Emmanuel Macron ha ricordato che in Francia c’è la libertà di blasfemia. Ma l’idea secondo cui non bisogna criticare le religioni, e soprattutto una di esse, è sempre più diffusa tra i politici, i giornalisti e i credenti di ogni obbedienza. Farlo significherebbe stigmatizzare delle popolazioni già discriminate. E bisogna fare ancor meno delle caricature, perché potrebbero suscitare reazioni violente. Così, nell’affaire Mila (liceale minacciata di morte per aver criticato l’islam su Instagram, ndr), abbiamo sentito l’ex ministra della Giustizia, l’inenarrabile Nicole Belloubet, affermare che ‘insultare una religione è ovviamente una violazione della libertà di coscienza’ – prima di ritrattare. Offendere l’islam o qualsiasi altra credenza non è ovviamente un obiettivo in sé. Ma sono quelli che giudicano i musulmani incapaci di sopportare la ‘sofferenza della libertà’ (Alain Finkielkraut) i primi a offenderli. Se anche noi abbiamo scelto di pubblicare alcune di queste caricature, è per rendere omaggio a Cabu, Charb e a tutti gli altri, uccisi per le suddette caricature. Ed è ugualmente per rispetto dei nostri compatrioti musulmani, che consideriamo dei francesi a tutti gli effetti: sappiamo che possono rispettare il sacro diritto all’irriverenza.

   

Solo che, al di là della questione spinosa delle credenze, il rifiuto della divergenza e l’odio del contraddittorio diventano una norma del dibattito pubblico. Certe minoranze offese praticano l’intimidazione, su internet o fisica, per proibire le critiche nei loro confronti o per imporre la loro narrazione come una verità ufficiale.
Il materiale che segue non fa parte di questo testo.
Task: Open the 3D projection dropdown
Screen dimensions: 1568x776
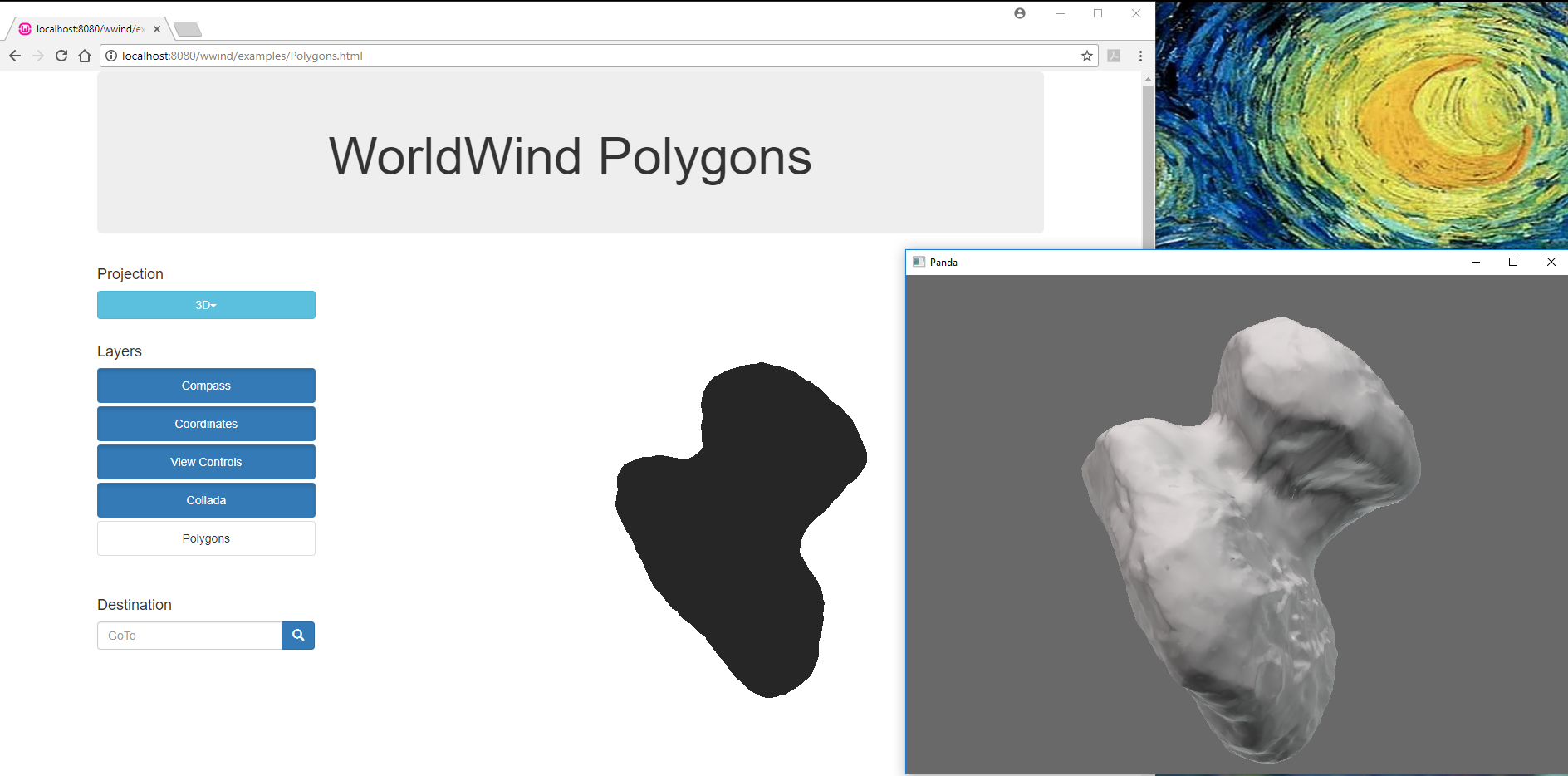Action: point(205,304)
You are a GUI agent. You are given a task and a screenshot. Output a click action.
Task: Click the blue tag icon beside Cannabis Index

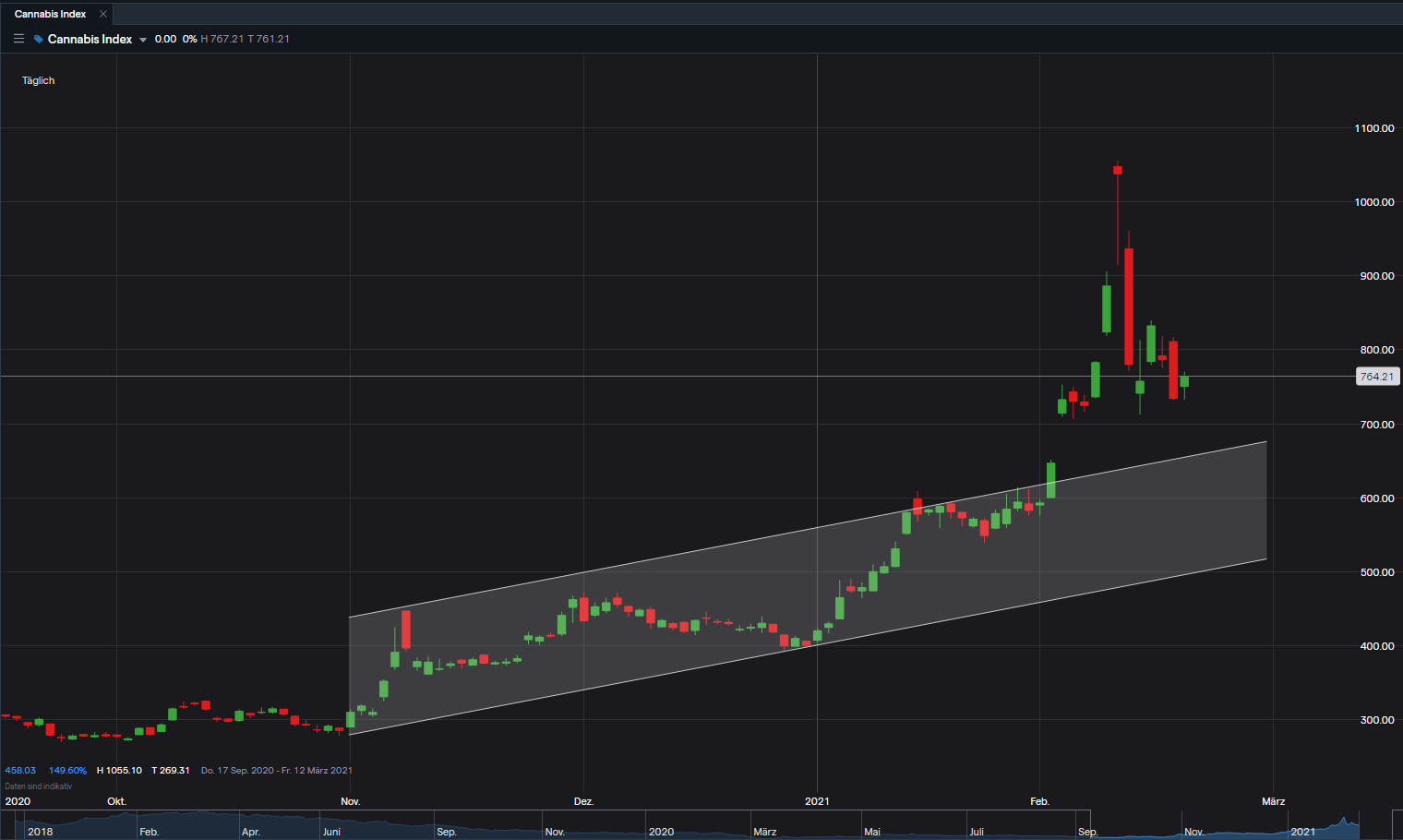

Per gran parte della sinistra, il pericolo non è l’islam radicale o la violenza crescente, sono i populisti e la loro strumentalizzazione dei nostri ‘istinti più bassi’, dixit Dupond-Moretti (attuale ministro della Giustizia, ndr). L’aspetto più triste è questa propensione all’esclusione che si propaga anche tra i difensori di Charlie e nella redazione stessa del giornale satirico, dove si tende ad ignorare che tutti i sostenitori non vengono dalla parte giusta. Alain Finkielkraut osserva che Le Monde è Charlie, ma che nel suo editoriale chiede, lo stesso giorno del processo, di mettere al bando i giornalisti di Valeurs Actuelles, rivista che Le Monde, autoproclamato arbitro delle eleganze morali, ha bollato come razzista. Il pluralismo, ecco il nemico! (…). Il 7 gennaio 2015, è la libertà che i terroristi hanno voluto assassinare. Libertà di scioccare, di contrariare, di scherzare, di essere soli contro tutti e anche di sbagliarsi. Questi appelli alla censura nel giorno in cui si apre il processo sono la loro vittoria’.